— Exercise goal —
Restate the article on New York's tax deduction workaround, starting at "By Richard Rubin" and ending at "in their pockets.", and switch "optional" to "voluntary".

— Extract —
========

By Richard Rubin and Mike Vilensky 

New York state lawmakers found a clever way for employers to help their workers circumvent a new $10,000 federal cap on state and local tax deductions. Employers, however, so far aren't crazy about it.

The idea, which became law last month, creates a new optional payroll tax that shifts the state and local tax deduction from individuals who can no longer fully take it to businesses that can. Employers are worried about compliance costs, interactions with union contracts, complexity across state lines and the difficulty of explaining to workers how a plan that might lead to smaller pay raises still puts more money in their pockets.

"It's a creative approach by the governor's office, and I give them credit for thinking through issues," said Peter Faber, a tax lawyer at McDermott Will & Emery LLP in New York who advises large corporations. "As my clients consider the practical realities of implementing the scheme, they are concerned."

========

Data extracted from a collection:

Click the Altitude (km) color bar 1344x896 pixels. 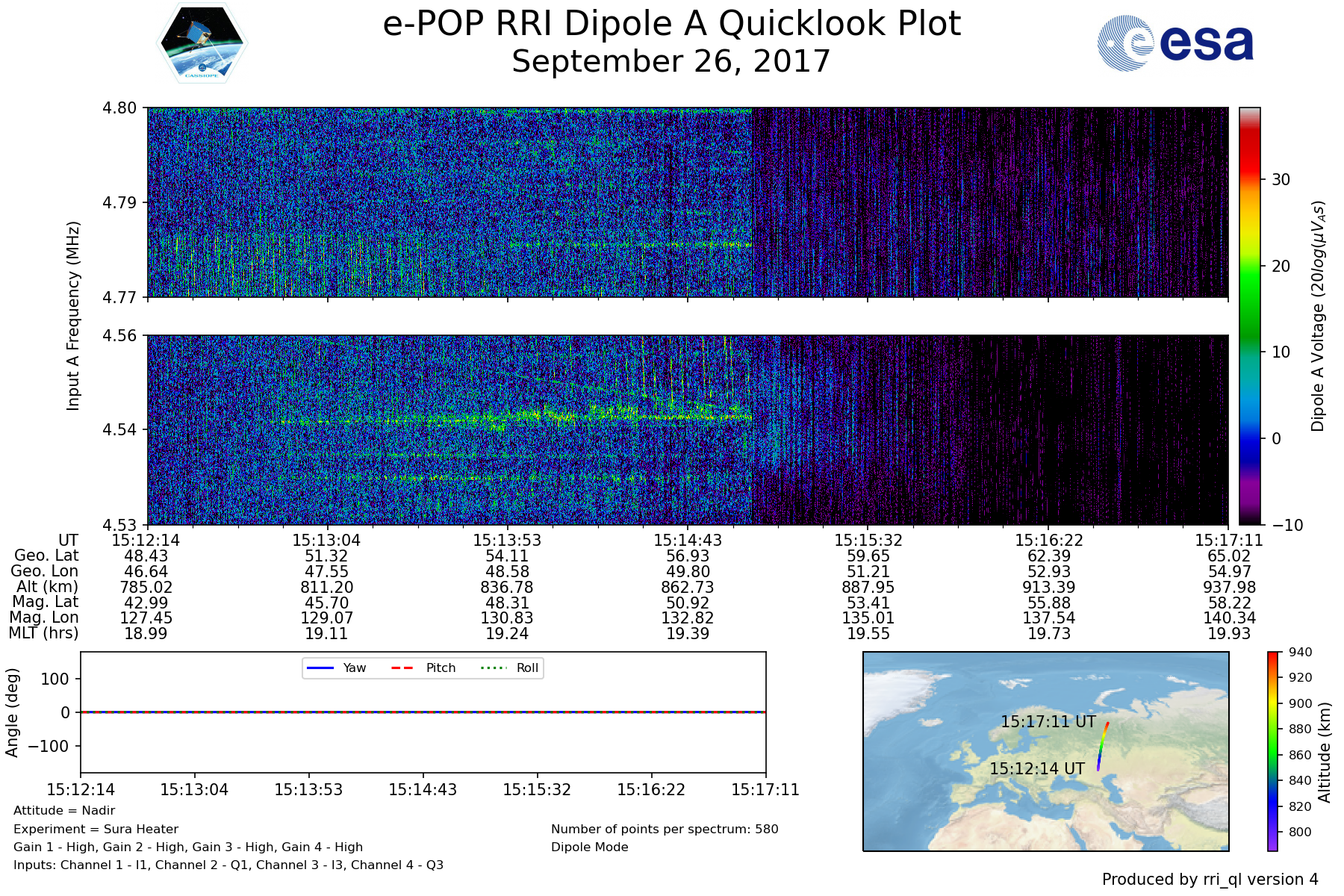[x=1272, y=750]
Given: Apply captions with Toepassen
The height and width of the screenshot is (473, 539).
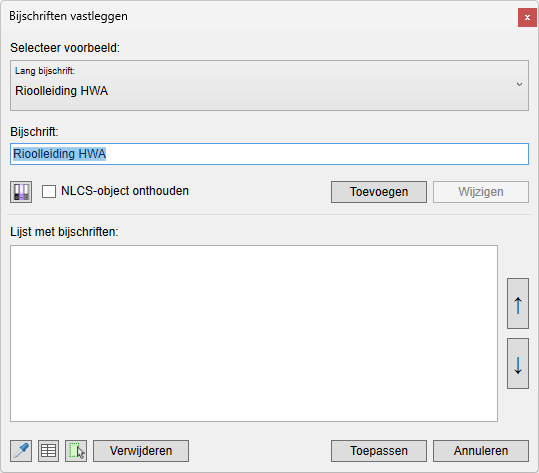Looking at the screenshot, I should pos(379,451).
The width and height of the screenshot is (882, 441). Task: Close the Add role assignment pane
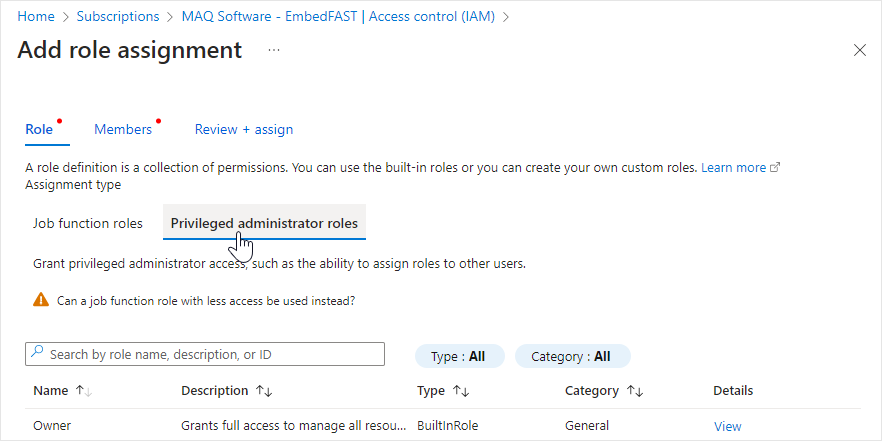point(860,51)
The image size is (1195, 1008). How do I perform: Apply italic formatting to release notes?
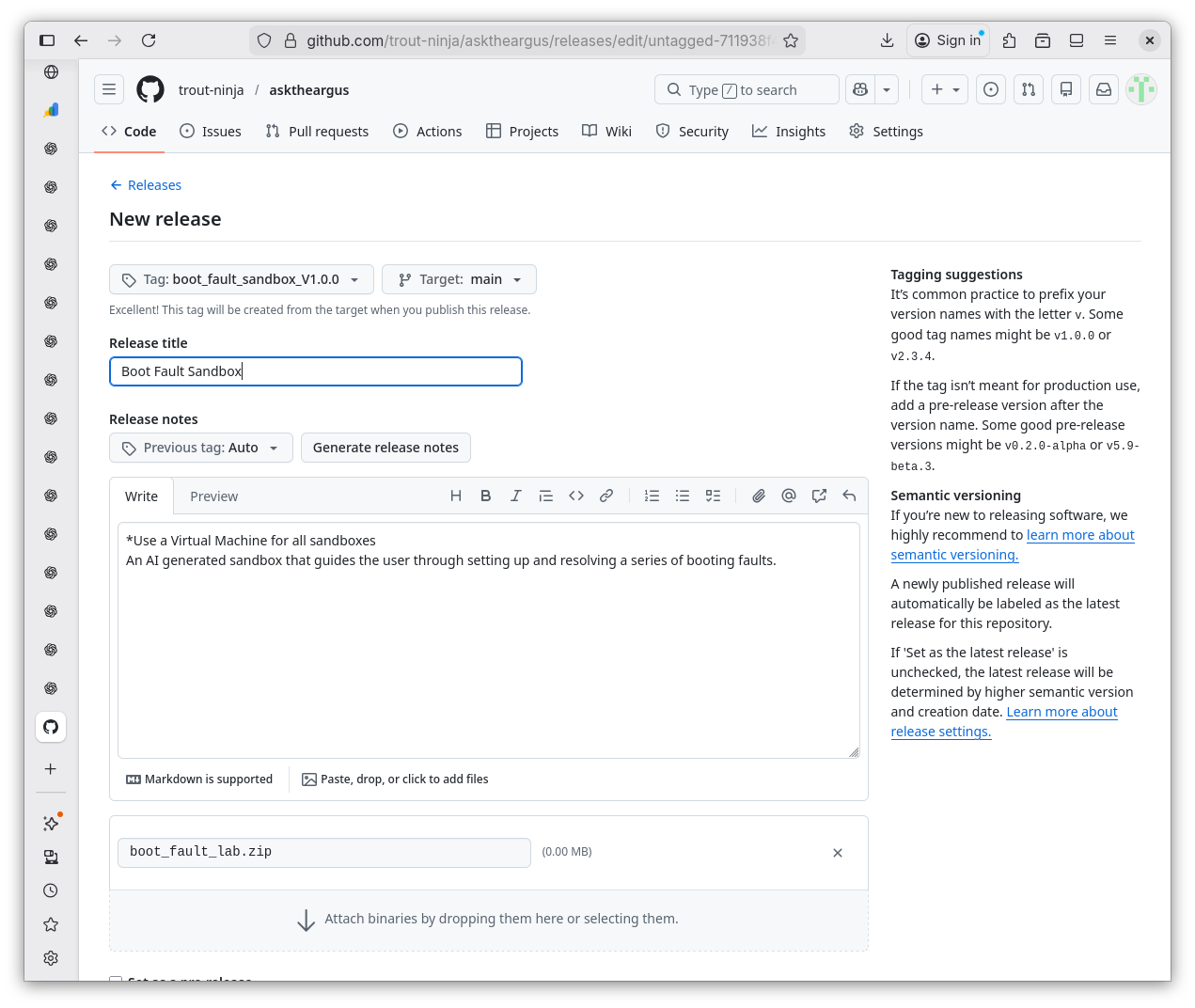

========

— Full response —
By Richard Rubin and Mike Vilensky 

New York state lawmakers found a clever way for employers to help their workers circumvent a new $10,000 federal cap on state and local tax deductions. Employers, however, so far aren't crazy about it.

The idea, which became law last month, creates a new voluntary payroll tax that shifts the state and local tax deduction from individuals who can no longer fully take it to businesses that can. Employers are worried about compliance costs, interactions with union contracts, complexity across state lines and the difficulty of explaining to workers how a plan that might lead to smaller pay raises still puts more money in their pockets.